*Task*. Given the entries that follow, write out exactly the lines starting at the one containing "Task: Open the help question mark icon" and ending at the one containing "Open the Convert menu", both ends included, and only those.

* * *

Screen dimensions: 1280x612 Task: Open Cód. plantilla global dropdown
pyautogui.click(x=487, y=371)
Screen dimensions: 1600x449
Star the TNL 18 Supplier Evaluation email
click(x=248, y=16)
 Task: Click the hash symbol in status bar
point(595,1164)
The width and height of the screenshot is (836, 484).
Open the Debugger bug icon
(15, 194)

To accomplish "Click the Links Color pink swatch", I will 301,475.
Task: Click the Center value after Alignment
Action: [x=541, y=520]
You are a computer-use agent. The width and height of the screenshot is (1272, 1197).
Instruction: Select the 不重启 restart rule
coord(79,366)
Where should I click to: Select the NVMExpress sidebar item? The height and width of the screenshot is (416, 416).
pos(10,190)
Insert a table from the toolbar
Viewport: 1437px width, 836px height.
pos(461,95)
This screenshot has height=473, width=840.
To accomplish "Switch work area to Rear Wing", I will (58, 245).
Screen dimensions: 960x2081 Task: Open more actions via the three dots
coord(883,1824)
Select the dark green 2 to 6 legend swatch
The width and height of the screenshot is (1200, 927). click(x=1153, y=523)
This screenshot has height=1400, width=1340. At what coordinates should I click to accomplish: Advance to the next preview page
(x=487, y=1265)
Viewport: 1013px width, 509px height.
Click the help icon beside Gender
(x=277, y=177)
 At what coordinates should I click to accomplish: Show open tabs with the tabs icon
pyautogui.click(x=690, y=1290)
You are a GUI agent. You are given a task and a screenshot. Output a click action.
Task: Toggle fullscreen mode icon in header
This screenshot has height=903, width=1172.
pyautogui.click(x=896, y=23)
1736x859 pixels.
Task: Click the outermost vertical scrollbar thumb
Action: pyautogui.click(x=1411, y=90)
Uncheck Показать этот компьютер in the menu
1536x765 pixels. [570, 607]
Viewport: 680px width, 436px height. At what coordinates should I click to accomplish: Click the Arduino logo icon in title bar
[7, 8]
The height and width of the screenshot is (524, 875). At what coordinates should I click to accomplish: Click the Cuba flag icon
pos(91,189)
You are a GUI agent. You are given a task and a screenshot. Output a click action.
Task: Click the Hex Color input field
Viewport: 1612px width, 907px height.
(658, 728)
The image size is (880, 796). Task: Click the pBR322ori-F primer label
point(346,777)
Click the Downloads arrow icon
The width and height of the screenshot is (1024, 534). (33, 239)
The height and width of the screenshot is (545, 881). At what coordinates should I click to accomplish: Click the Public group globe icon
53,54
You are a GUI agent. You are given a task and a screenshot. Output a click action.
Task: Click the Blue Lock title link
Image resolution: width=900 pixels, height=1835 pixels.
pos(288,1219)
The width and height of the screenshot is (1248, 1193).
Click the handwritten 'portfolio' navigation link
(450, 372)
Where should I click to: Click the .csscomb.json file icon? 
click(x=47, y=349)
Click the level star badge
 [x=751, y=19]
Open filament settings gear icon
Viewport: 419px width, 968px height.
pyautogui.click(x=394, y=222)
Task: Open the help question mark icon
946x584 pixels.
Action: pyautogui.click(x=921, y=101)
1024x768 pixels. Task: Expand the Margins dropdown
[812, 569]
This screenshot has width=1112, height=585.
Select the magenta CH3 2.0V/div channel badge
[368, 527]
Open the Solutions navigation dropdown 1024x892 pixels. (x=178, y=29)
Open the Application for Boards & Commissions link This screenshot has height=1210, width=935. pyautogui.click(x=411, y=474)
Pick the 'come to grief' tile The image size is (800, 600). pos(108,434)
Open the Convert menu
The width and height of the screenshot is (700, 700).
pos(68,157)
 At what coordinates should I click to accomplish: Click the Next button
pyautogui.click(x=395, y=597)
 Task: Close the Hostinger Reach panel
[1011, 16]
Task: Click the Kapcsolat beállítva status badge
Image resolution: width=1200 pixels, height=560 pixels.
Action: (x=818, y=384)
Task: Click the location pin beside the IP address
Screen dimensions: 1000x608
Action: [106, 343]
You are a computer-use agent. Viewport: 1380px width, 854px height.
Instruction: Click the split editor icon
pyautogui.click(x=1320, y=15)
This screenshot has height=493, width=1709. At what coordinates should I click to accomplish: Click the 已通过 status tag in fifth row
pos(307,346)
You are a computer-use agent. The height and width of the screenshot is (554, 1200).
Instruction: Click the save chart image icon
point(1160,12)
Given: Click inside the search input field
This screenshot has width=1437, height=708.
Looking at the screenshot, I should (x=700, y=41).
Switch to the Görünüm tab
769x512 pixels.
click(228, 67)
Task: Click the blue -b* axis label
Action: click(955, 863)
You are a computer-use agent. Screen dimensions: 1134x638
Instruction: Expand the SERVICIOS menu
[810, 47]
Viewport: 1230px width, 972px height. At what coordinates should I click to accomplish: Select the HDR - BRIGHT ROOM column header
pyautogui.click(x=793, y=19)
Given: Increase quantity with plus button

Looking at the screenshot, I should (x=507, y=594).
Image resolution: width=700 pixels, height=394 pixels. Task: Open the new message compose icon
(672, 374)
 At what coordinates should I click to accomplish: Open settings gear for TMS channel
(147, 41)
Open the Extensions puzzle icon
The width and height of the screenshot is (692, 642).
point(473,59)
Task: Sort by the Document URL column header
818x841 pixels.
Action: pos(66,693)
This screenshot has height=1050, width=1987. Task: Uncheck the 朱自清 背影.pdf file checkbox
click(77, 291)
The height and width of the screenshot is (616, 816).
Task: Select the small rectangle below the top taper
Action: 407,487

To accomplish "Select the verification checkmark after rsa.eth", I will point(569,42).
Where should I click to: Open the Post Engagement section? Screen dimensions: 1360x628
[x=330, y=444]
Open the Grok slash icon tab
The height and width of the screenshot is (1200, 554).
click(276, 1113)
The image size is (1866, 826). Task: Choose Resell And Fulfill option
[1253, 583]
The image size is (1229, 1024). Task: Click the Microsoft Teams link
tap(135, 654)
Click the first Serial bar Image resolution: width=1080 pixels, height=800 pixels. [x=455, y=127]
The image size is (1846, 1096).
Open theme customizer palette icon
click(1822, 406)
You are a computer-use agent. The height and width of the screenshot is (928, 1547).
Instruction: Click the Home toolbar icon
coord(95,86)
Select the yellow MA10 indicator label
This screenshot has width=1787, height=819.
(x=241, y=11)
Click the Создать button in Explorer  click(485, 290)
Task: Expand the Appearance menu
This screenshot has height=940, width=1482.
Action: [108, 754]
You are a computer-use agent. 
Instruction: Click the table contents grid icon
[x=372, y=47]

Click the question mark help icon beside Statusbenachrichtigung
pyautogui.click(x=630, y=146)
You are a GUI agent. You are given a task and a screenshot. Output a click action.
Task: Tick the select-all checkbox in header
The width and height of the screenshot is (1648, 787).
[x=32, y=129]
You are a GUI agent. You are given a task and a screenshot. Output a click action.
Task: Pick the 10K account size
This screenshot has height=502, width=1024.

* * *

*Response*.
Task: Open the help question mark icon
946x584 pixels.
Action: pyautogui.click(x=921, y=101)
1024x768 pixels. Task: Expand the Margins dropdown
[812, 569]
This screenshot has width=1112, height=585.
Select the magenta CH3 2.0V/div channel badge
[368, 527]
Open the Solutions navigation dropdown 1024x892 pixels. (x=178, y=29)
Open the Application for Boards & Commissions link This screenshot has height=1210, width=935. pyautogui.click(x=411, y=474)
Pick the 'come to grief' tile The image size is (800, 600). pos(108,434)
Open the Convert menu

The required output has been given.